## Directive
Rewrite the listing from its beginning through the line containing "Click the Create", replacing "Rotate tool" with "Crop tool" and keeping everything else unchanged.

====== Listed records

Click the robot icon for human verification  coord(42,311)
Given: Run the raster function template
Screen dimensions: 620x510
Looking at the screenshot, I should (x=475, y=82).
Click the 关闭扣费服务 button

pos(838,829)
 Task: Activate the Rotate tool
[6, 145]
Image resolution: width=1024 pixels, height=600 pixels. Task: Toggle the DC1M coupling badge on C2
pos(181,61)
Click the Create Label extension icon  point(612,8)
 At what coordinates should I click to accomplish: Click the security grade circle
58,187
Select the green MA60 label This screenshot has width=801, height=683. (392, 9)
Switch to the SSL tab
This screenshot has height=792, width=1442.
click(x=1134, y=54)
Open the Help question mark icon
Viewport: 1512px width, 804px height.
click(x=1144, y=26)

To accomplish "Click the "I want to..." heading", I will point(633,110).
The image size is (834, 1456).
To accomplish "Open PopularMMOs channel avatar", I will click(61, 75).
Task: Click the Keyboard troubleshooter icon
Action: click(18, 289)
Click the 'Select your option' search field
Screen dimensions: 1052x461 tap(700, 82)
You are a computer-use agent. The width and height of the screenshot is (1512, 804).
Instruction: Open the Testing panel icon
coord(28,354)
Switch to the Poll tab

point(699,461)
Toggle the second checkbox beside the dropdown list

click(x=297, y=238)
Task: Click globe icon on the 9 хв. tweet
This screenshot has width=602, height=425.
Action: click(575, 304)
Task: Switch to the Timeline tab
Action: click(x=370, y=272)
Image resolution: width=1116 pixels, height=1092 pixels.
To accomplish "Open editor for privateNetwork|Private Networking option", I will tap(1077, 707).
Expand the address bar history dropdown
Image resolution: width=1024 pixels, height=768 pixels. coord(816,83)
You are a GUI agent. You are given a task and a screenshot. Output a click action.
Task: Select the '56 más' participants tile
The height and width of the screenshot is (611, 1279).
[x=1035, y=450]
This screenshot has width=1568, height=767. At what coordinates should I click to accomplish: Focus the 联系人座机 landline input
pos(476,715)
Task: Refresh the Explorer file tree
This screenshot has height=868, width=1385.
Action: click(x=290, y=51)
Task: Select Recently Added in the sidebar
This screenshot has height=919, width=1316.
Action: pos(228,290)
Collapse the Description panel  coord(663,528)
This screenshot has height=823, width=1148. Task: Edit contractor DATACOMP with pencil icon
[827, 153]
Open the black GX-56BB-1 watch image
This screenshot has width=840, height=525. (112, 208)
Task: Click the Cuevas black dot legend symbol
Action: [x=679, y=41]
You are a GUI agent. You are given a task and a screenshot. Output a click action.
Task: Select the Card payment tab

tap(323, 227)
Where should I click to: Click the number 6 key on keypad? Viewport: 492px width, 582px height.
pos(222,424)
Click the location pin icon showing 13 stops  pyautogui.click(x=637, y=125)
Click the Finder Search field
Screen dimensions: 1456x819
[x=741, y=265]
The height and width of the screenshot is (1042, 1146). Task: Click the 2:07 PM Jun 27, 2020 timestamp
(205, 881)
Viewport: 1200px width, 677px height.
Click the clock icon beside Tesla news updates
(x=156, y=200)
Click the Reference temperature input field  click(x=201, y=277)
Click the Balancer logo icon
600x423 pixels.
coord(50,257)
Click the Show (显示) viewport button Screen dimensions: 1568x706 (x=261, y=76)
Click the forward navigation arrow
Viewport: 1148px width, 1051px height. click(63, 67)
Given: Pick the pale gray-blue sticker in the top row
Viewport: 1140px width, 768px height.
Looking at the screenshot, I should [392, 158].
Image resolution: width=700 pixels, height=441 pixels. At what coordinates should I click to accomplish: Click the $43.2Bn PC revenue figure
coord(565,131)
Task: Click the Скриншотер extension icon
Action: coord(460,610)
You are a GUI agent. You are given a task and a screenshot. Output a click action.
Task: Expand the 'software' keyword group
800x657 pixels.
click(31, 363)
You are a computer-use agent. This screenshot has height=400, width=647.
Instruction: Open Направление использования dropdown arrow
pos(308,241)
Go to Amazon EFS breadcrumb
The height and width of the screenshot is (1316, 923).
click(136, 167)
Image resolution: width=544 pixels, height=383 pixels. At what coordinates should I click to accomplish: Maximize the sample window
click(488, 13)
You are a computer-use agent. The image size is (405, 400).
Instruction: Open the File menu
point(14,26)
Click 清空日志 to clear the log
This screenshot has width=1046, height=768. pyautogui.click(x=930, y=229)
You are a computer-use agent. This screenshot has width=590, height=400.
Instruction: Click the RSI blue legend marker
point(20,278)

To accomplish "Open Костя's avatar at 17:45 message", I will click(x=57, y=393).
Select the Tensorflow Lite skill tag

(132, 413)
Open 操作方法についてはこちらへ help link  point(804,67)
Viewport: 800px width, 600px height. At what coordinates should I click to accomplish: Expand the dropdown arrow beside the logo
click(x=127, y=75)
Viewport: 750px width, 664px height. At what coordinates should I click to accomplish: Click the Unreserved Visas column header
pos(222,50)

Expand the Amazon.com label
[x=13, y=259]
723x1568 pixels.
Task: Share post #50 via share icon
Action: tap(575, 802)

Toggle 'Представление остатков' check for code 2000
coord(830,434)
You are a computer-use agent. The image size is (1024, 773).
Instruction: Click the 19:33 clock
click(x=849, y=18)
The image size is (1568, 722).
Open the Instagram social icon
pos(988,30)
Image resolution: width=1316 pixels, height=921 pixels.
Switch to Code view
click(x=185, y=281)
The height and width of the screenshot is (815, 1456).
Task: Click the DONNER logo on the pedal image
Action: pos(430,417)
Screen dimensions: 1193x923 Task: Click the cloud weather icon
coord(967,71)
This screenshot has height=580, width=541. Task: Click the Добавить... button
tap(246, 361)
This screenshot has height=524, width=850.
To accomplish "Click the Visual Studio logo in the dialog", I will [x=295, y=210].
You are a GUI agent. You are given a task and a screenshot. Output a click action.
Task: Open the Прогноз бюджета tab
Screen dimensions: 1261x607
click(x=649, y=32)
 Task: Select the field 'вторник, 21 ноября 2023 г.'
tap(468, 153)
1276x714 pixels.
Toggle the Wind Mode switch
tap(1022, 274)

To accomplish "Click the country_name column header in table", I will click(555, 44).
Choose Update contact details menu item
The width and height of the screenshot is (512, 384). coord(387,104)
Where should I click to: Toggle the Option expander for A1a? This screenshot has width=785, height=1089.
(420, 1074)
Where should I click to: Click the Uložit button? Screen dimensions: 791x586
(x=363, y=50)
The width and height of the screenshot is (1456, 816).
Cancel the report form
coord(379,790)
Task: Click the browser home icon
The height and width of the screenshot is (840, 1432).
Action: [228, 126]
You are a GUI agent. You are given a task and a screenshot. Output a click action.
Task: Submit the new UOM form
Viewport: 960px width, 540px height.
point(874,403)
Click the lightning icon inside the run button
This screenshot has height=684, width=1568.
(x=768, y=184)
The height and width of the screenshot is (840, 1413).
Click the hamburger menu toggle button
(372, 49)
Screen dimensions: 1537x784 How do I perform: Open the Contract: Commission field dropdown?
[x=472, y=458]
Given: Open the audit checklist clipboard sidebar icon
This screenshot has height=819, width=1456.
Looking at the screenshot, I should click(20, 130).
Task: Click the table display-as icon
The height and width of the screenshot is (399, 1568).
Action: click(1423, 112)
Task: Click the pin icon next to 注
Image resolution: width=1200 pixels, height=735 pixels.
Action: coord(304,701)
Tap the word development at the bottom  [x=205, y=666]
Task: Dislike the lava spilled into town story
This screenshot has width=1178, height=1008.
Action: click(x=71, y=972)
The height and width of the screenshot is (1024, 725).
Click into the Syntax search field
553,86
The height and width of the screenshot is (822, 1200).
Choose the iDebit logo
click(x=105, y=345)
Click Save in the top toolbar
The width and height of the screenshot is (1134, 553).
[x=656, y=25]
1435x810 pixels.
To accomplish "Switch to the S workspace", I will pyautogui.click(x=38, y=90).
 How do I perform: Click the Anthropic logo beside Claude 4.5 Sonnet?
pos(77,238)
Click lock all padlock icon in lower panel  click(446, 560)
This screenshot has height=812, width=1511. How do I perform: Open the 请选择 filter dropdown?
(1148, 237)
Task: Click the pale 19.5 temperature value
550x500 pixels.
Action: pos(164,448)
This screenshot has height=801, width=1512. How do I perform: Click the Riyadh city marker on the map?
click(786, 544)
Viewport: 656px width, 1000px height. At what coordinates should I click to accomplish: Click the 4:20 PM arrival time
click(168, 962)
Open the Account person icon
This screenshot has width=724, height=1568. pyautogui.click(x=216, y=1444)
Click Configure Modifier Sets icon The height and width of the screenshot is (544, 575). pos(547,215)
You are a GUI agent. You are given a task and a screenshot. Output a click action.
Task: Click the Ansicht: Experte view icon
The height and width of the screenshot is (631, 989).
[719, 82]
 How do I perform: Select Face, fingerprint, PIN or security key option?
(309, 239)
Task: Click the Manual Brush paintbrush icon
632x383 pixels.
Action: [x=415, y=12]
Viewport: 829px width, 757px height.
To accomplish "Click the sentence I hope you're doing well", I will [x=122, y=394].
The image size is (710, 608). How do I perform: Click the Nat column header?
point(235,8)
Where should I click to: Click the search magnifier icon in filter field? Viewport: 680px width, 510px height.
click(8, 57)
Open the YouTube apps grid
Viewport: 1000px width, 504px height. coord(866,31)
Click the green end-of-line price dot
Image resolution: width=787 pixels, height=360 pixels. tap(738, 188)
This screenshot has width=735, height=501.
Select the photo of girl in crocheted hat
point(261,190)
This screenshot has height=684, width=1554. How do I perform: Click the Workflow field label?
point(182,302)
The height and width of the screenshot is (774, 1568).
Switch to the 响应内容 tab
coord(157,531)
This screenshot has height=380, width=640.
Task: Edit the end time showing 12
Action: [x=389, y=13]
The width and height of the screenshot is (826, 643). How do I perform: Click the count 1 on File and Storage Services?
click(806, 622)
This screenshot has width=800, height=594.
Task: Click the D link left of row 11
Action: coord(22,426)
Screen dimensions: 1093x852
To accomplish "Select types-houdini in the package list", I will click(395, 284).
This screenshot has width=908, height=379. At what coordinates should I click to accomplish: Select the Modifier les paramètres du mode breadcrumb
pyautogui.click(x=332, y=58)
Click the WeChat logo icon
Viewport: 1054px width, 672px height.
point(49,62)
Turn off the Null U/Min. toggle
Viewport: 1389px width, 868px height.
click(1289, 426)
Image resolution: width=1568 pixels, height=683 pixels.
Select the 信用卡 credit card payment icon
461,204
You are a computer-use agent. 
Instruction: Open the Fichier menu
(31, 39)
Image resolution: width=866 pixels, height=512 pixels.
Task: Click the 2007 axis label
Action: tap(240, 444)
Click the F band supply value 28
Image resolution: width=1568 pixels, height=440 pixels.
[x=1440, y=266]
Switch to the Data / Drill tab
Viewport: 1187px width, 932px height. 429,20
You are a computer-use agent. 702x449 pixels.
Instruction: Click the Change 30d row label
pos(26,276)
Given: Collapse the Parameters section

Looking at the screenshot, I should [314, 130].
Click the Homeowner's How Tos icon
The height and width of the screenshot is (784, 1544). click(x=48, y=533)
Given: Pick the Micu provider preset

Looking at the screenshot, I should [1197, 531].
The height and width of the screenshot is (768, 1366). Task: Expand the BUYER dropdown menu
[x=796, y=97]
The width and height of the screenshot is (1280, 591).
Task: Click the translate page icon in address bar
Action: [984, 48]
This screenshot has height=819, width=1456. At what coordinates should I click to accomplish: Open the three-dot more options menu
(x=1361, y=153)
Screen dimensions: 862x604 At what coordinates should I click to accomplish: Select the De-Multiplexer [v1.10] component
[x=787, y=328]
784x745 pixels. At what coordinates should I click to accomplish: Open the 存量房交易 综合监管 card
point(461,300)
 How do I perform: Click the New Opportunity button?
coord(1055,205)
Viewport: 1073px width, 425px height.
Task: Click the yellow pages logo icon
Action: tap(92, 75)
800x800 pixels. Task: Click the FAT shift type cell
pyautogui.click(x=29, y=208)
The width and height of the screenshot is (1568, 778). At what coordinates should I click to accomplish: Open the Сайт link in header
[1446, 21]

============

## Complete answer
Click the robot icon for human verification  coord(42,311)
Given: Run the raster function template
Screen dimensions: 620x510
Looking at the screenshot, I should (x=475, y=82).
Click the 关闭扣费服务 button

pos(838,829)
 Task: Activate the Crop tool
[6, 145]
Image resolution: width=1024 pixels, height=600 pixels. Task: Toggle the DC1M coupling badge on C2
pos(181,61)
Click the Create Label extension icon  point(612,8)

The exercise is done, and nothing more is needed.